The dates of admission to the ICU, issuance of the DNR order, and death were recorded. In addition, we also recorded demographic variables (age and gender), and clinical characteristics including diagnosis, predicted mortality rate upon ICU admission (PMR) produced during calculation of Acute Physiology and Chronic Health Evaluation IV (APACHE IV) score, whether the patient was readmitted to ICU, and cardiopulmonary resuscitation (CPR) episode during the same ICU admission. Seven co-authors commenced data acquisition; inter-rater evaluation was not required given the objectivity of the recorded variables. No missing data were encountered because the recording of all the studied variables is mandatory for every ICU admission at our hospital.

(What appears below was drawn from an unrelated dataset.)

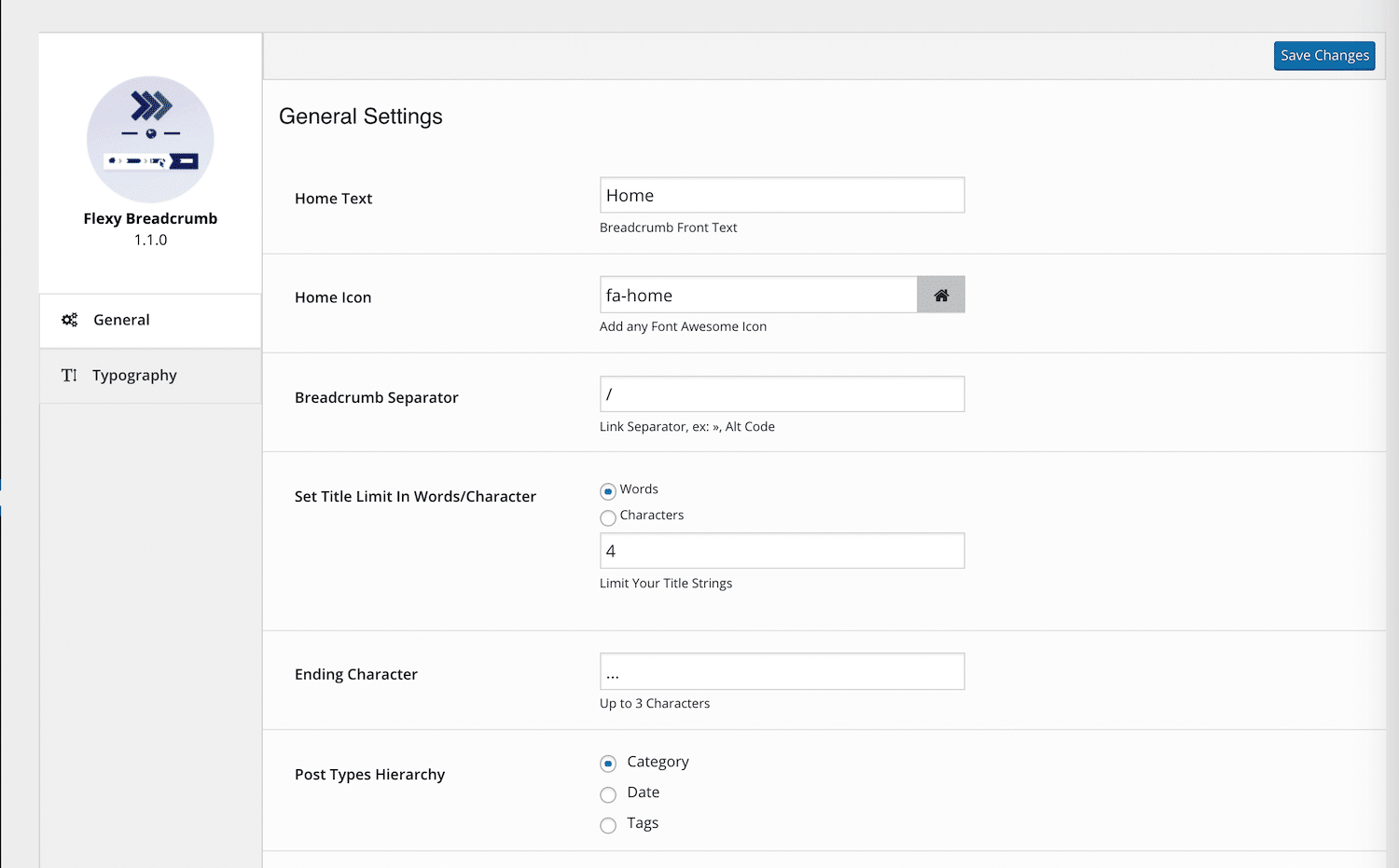Focus the fa-home icon text field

The primary outcome of the study was to assess the percentage of late DNR orders (defined as DNR order >48 hours after ICU admission) as compared to early DNR orders (≤48 hours of ICU admission). The secondary outcomes of the study were determining the mean duration in days between ICU admission and the DNR order, mean duration between the DNR order and death, the different diagnostic categories, PMR, age, and gender. The secondary outcomes are presented for the cohort and as a comparison between patients with early and late DNRs. Lastly, the study also determined the predictors of late DNR.
Continuous variables were presented as mean and standard deviation (SD) as well as median and interquartile range (IQR), while discrete variables were presented as frequency and percentage. Group comparisons of continuous data was performed using Student's t-test or Wilcoxon Rank Sum test based on normality or otherwise distribution of the data, and of discrete variables using chi square test if ≤20% of expected cell counts is >5, otherwise using Fisher's exact test.

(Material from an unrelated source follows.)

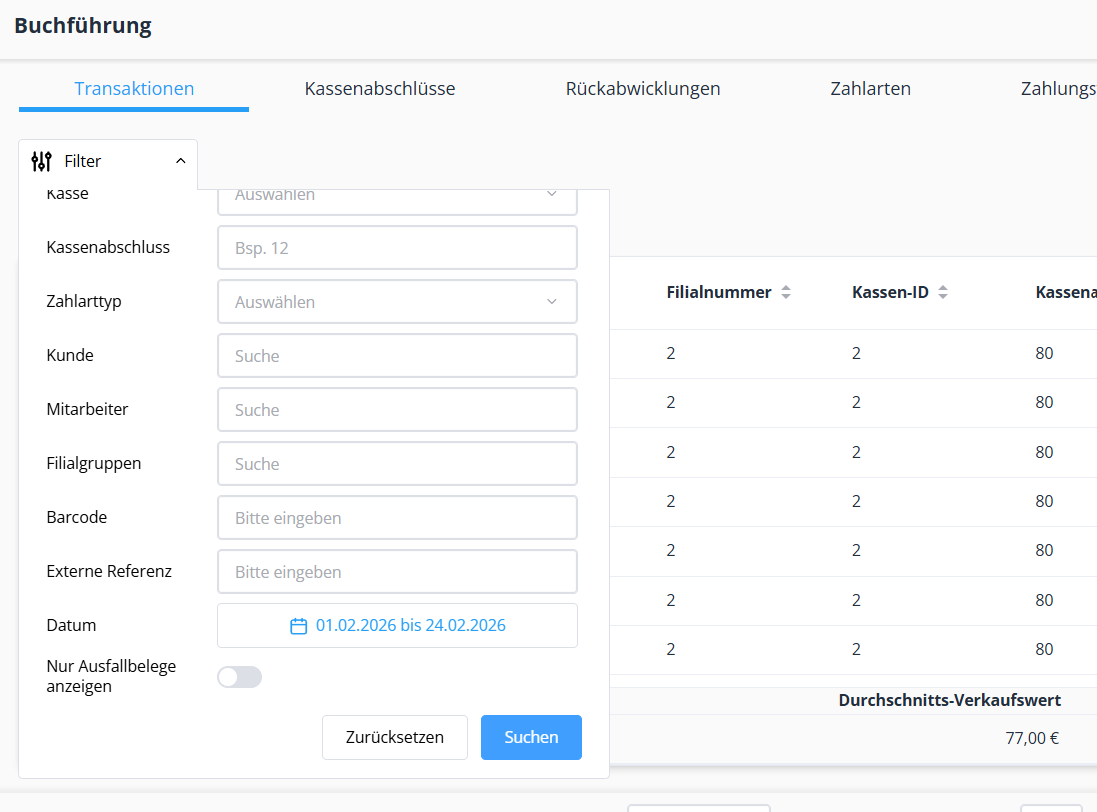Sort by Filialnummer column arrows
This screenshot has width=1097, height=812.
(786, 293)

The predictors of late DNR (versus early) were explored in a multivariable logistic regression model and the results are presented as odds ratio (OR), using the backward elimination method, with variables being retained in the model if P < 0.1. The goodness-of-fit of the model was evaluated by the Hosmer–Lemeshow test, in addition to exploration of the assumptions of logistic regression. All statistical tests were two tailed, and P < 0.05 was considered statistically significant, without correction for multiple testing. STATA ® version 16 (StataCorp. 2019; College Station, TX: StataCorp LLC.) was used to perform all analyses and produce graphs.
| Results|| |
There were 4845 discharges from the ICU during the study period, of which 4122 patients were excluded (3680 were discharged alive, 17 were discharged alive with DNR order, and 425 died without DNR order). Therefore, the study included the 723 patients who died with a DNR order [Figure 1]. There was a significant difference in the number of patients with early and late DNR orders (early DNR = 157 [21.7%]; late DNR: 566 [78.3%]; 95% CI: 52.1–60.8%, P < 0.001).
Description of the cohort
The included cohort represented 14.9% of all ICU discharges and 63% of all ICU deaths at our hospital. The majority of the patients were male (478; 66.1%), the mean age was 57.6 ± 18.5 years, the mean PMR was 26.1 ± 18.2, and 94 patients (13%) were readmitted to the ICU. The mean duration between ICU admission and DNR order was 12.7 ± 13.4 days, and the mean duration between DNR order and death was 4.1 ± 6.1 days. The most common diagnostic category in the cohort was ischemic stroke (488; 67.5%), followed by septic shock (426; 58.9%) and acute respiratory distress syndrome (ARDS) (284; 39.3%); one patient had multiple diagnoses [Table 1].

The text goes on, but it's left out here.